Dataset records =>
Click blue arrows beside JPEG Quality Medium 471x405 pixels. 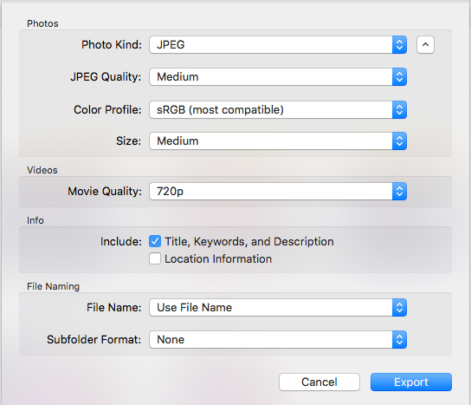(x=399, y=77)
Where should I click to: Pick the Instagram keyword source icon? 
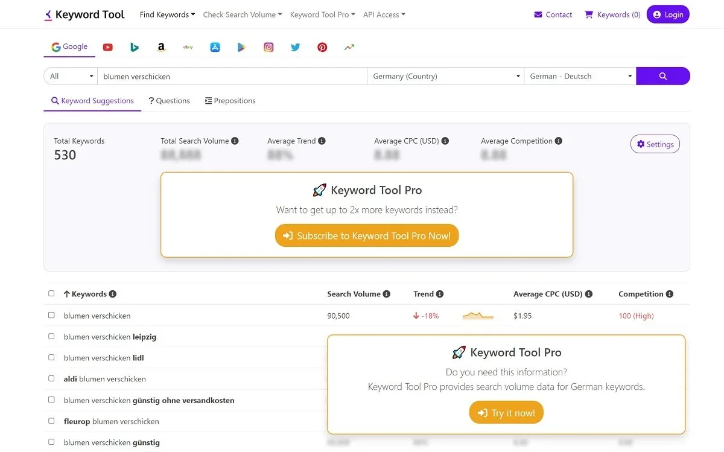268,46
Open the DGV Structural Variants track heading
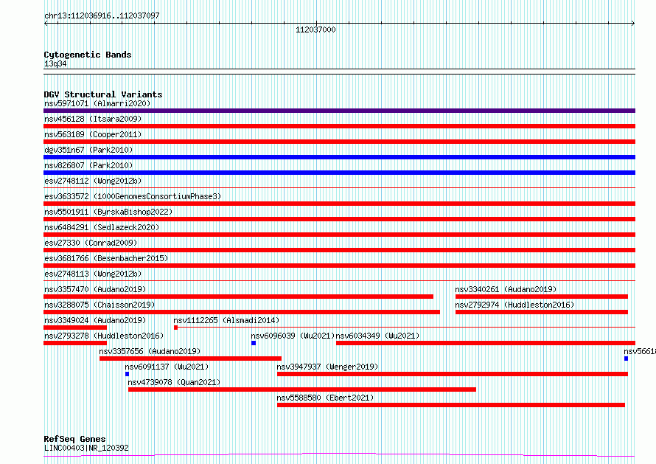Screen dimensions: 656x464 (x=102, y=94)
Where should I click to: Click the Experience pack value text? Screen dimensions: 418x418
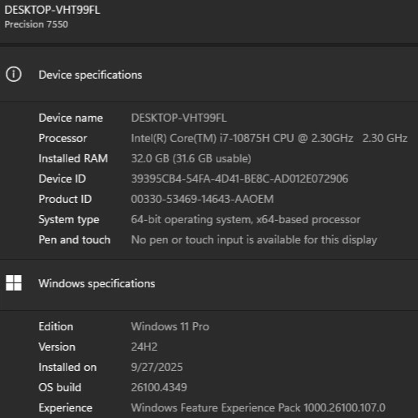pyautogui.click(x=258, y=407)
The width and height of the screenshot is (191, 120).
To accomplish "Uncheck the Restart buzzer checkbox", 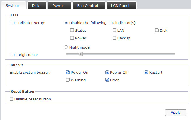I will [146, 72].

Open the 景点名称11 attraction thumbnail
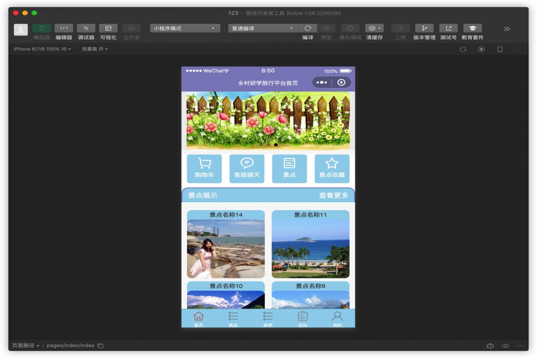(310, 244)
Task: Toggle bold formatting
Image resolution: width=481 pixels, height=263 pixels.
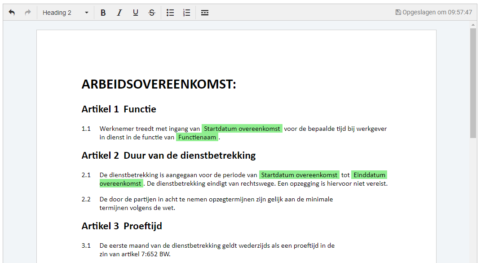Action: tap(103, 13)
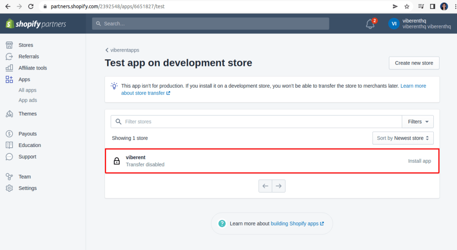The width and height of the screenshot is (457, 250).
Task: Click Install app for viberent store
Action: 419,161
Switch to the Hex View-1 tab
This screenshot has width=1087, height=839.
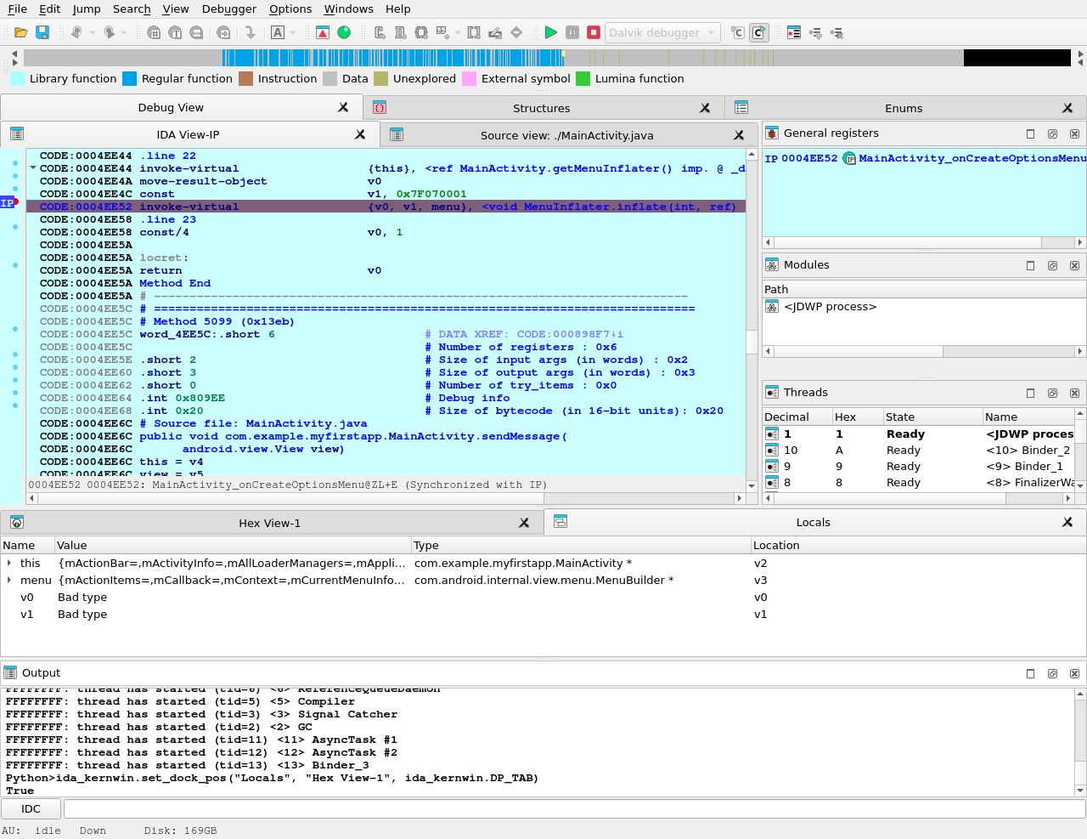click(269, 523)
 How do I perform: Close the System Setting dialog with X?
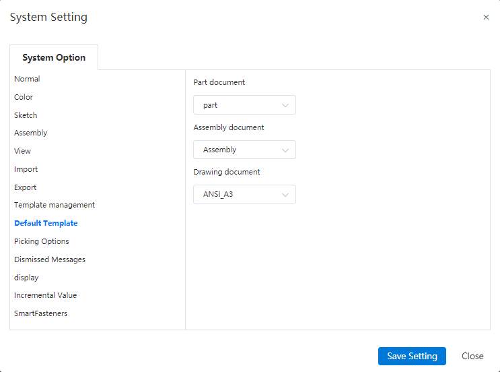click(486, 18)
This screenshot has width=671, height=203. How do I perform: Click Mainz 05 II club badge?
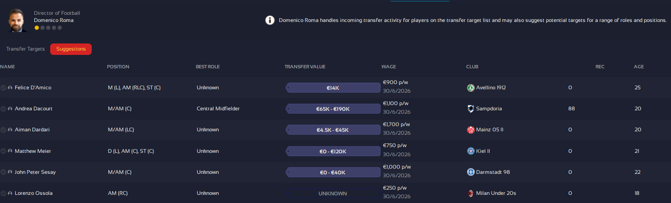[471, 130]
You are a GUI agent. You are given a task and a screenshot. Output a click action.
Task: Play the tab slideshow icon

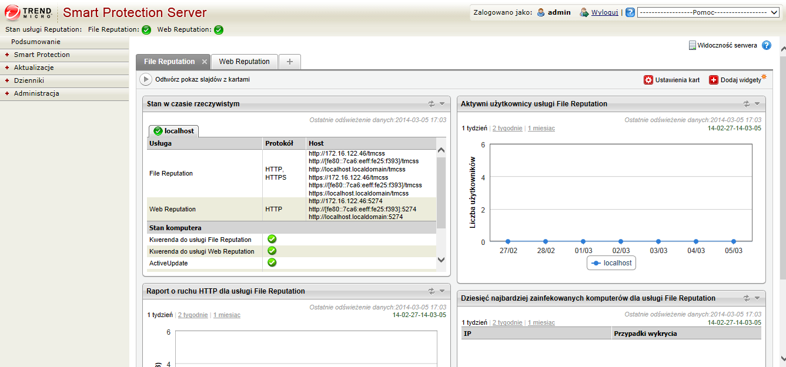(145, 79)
* * *
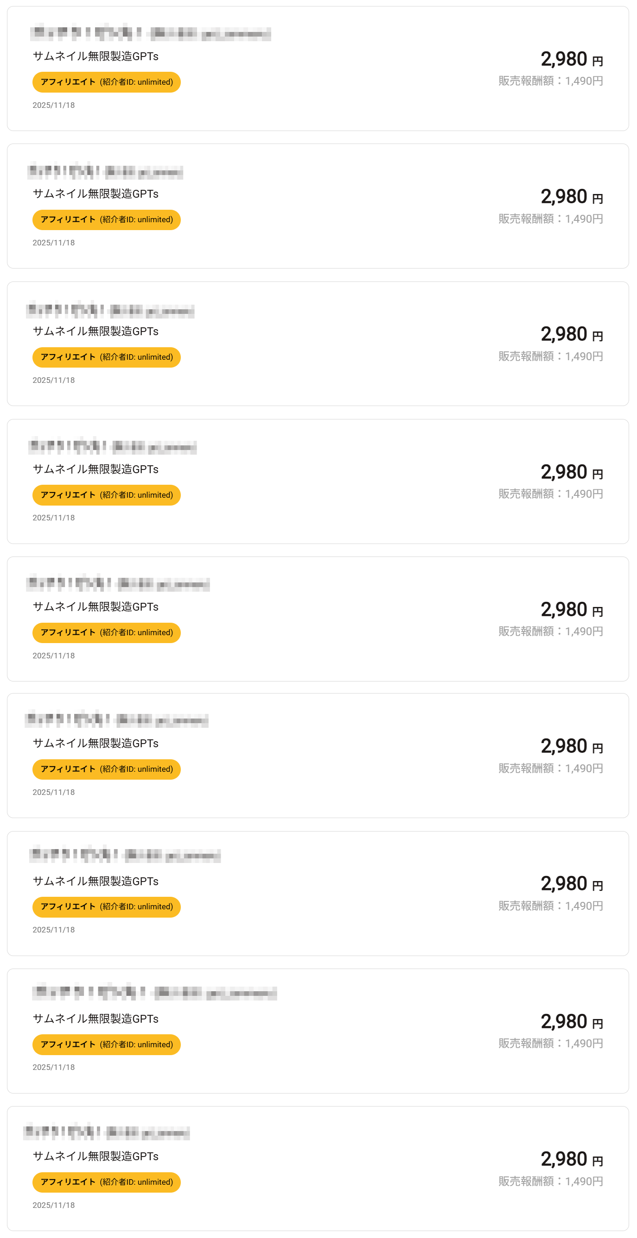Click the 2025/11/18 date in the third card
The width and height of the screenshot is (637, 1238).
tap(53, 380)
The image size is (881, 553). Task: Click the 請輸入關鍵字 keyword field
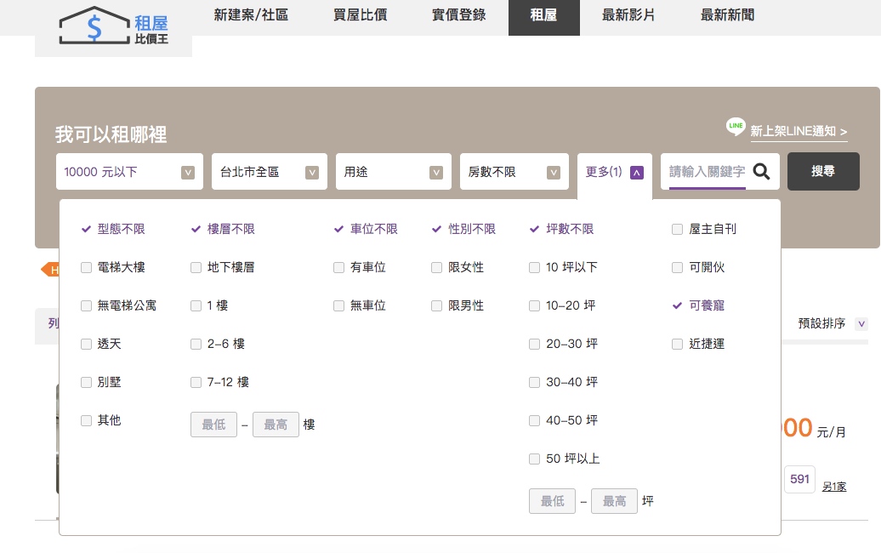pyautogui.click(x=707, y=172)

Task directions => Write out again exactly the lines above from the one with "Task: Toggle bold formatting" through the one with "Switch to the Hex View-1 tab", adding no other lines and no pictures.

Problem solution =>
Task: Toggle bold formatting
Image resolution: width=481 pixels, height=263 pixels.
Action: tap(103, 13)
The width and height of the screenshot is (457, 250).
Task: Click Install app for viberent store
Action: 419,161
Switch to the Hex View-1 tab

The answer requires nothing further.